▶ **RECORDED INFORMATION**:
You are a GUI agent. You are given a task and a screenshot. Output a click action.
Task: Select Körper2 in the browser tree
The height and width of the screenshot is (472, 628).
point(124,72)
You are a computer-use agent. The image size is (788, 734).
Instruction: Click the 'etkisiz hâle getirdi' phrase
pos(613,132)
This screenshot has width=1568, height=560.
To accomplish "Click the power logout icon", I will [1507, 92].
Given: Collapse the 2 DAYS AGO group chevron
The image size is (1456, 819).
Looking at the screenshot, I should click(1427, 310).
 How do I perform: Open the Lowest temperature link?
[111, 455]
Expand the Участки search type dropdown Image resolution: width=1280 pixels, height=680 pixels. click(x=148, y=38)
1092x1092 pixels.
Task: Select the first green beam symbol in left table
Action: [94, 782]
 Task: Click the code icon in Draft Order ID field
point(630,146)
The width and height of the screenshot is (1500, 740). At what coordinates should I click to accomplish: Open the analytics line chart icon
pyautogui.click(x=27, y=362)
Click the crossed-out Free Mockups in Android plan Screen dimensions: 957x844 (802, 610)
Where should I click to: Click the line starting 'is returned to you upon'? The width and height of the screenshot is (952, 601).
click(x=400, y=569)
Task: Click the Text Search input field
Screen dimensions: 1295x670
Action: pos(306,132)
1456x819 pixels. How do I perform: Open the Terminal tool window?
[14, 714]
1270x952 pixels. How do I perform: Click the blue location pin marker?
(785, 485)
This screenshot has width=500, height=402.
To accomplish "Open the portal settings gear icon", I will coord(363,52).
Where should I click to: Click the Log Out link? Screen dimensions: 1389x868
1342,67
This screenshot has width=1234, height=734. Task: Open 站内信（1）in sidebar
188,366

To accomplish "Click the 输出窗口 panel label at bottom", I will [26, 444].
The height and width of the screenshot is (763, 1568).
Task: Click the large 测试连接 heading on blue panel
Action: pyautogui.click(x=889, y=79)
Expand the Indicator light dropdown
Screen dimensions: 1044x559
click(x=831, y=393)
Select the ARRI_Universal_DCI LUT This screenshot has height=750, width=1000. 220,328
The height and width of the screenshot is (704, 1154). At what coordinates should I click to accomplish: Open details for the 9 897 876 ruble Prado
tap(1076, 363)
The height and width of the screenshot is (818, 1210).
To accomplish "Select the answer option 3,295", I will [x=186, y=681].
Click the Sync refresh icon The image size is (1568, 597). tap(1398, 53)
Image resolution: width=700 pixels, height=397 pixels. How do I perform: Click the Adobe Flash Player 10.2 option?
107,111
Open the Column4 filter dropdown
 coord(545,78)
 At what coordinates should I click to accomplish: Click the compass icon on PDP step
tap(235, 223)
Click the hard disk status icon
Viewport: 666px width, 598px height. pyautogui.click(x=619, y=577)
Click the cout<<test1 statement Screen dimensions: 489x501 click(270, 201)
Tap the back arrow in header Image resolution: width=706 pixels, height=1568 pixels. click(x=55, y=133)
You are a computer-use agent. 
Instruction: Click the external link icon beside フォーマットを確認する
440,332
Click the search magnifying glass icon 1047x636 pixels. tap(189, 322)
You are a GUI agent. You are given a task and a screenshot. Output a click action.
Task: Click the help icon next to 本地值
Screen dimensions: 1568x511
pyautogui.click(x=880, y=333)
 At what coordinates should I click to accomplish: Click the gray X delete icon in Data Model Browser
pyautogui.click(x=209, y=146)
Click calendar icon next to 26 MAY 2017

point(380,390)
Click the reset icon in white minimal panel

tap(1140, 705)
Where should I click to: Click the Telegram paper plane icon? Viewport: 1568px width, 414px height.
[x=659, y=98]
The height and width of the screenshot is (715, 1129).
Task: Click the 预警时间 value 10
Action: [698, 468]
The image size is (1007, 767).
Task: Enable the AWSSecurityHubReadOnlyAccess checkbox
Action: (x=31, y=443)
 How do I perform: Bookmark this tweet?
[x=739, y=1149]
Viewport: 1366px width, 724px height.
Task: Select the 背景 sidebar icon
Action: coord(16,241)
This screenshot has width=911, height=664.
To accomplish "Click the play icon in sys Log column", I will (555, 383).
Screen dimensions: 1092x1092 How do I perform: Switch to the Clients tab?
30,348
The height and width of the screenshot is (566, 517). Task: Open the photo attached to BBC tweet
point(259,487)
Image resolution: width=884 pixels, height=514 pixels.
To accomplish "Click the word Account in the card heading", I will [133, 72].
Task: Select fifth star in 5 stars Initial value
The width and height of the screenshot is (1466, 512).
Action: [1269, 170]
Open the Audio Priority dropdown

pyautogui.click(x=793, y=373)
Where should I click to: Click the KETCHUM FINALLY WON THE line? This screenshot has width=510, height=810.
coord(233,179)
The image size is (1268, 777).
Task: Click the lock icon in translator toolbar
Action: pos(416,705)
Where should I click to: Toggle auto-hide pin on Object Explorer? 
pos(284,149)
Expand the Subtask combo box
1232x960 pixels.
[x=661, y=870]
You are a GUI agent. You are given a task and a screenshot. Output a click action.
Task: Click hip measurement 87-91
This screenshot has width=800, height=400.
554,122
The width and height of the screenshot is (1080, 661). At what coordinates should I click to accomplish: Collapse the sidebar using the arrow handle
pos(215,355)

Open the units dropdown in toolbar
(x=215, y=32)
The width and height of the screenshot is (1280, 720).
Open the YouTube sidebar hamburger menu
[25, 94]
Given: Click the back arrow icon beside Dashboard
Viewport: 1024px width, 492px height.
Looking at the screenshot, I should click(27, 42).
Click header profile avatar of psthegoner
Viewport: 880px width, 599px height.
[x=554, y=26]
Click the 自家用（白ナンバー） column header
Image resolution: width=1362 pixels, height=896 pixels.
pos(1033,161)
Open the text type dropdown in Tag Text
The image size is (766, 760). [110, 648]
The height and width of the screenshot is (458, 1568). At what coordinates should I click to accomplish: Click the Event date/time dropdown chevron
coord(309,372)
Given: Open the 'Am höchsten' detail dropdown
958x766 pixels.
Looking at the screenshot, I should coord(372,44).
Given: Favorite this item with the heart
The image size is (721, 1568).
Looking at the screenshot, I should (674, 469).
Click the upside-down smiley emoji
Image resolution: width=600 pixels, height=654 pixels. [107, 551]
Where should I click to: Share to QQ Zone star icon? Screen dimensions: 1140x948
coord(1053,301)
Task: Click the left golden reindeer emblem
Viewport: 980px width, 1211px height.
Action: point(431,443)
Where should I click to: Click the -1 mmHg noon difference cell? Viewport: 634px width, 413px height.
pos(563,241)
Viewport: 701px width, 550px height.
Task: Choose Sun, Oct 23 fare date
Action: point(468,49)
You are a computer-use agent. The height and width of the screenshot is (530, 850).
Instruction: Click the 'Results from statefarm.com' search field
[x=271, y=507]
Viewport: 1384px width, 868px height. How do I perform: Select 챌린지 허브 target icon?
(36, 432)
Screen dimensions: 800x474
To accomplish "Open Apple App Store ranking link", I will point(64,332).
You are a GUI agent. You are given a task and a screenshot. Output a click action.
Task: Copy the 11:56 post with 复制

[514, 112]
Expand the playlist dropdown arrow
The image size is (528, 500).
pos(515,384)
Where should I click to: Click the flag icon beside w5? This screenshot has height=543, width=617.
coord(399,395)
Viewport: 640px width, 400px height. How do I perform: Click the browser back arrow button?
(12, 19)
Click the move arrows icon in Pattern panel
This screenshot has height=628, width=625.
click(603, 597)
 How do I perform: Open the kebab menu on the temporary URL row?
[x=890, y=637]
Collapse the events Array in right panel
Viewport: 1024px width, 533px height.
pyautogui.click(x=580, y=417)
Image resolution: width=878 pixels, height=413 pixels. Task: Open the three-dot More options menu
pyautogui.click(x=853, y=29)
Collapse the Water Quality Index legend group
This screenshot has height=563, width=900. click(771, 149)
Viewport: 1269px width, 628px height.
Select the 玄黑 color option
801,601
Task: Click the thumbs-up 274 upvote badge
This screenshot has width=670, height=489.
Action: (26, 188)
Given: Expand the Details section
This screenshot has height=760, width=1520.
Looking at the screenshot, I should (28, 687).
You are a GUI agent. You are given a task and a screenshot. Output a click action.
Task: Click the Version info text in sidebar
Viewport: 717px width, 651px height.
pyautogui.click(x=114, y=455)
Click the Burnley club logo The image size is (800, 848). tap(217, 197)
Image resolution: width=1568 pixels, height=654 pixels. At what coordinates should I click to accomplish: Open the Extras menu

▶ **WHAT IS BEING ASKED**: From the material above, copy exactly the lines between the line holding "1456x819 pixels. How" and the line holding "Select the ARRI_Universal_DCI", inclusive, and only those.

▶ **RESULT BELOW**:
1456x819 pixels. How do I perform: Open the Terminal tool window?
[14, 714]
1270x952 pixels. How do I perform: Click the blue location pin marker?
(785, 485)
This screenshot has width=500, height=402.
To accomplish "Open the portal settings gear icon", I will coord(363,52).
Where should I click to: Click the Log Out link? Screen dimensions: 1389x868
1342,67
This screenshot has width=1234, height=734. Task: Open 站内信（1）in sidebar
188,366

To accomplish "Click the 输出窗口 panel label at bottom", I will [26, 444].
The height and width of the screenshot is (763, 1568).
Task: Click the large 测试连接 heading on blue panel
Action: pyautogui.click(x=889, y=79)
Expand the Indicator light dropdown
Screen dimensions: 1044x559
click(x=831, y=393)
Select the ARRI_Universal_DCI LUT This screenshot has height=750, width=1000. 220,328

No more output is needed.